Un lungo tira e molla con il governo in cui alla fine hanno avuto nettamente la meglio le Regioni. Che da lunedì sulle riaperture faranno un po’ come vogliono. Al termine di una giornata frenetica di incontri è arrivata la fumata bianca. Il governo vara un decreto legge di soli tre articoli in cui fissa semplicemente date e paletti: da lunedì le riaperture delle attività commerciali, dal 3 giugno gli spostamenti liberi fra regioni e anche le frontiere con i paesi Ue per favorire il turismo; aggiornamento giornaliero dei dati epidemiologici che potranno permettere al ministero della salute di imporre interventi territoriali in caso di aumento dei contagi; sanzioni minime per i commercianti che non rispettano i protocolli fissati dall’Inail che diventano però meri «principi chiave» a cui le Regioni possono derogare senza problemi di sorta.

LA SVOLTA NEL BRACCIO DI FERRO si è consumata nel fronte comune trasversale dei presidenti di Regione che hanno messo da parte le divergenze politiche in ragione del comune obiettivo di «riaprire al più presto». E così a sera il coro di soddisfazione andava dal presidente lombardo Attilio Fontana che invece ci preoccuparsi dell’aumento di contagi e morti nella sua regione si faceva bello del «veder accolto il frutto della proposta che avevo lanciato a tutti i governatori» assieme a molti presidenti di centrosinistra – come il presidente della Conferenza Bonaccini – che avevano già minacciato di «far aprire i ristoranti con distanziamento di un metro tra i tavoli».
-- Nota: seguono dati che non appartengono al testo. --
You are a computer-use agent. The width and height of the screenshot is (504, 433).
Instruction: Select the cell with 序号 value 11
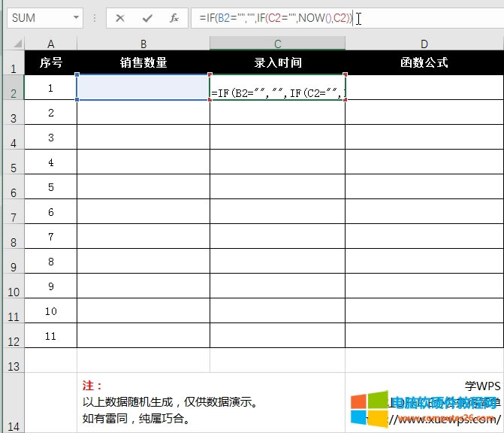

Il presidente del Consiglio Giuseppe Conte e i ministri per gli Affari regionali e per la Salute, Francesco Boccia e Roberto Speranza a quel punto hanno dovuto cedere su gran parte della linea.

Da subito, però, si è rivelato impossibile approvare il decreto. Per questo il Consiglio dei ministri, dopo una prima sospensione di un’ora per la firma dei protocolli con le confessioni religiose, è stato riaperto e subito nuovamente aggiornato, questa volta alle 21.

IL DOCUMENTO DELLE REGIONI prevede di far indossare le mascherine ai clienti dei ristoranti ogni volta che non si è seduti al tavolo. E poi, igienizzanti per la mani e mascherine ai camerieri, consumazioni al banco solo se è possibile la distanza di un metro. Non saranno consentiti buffet.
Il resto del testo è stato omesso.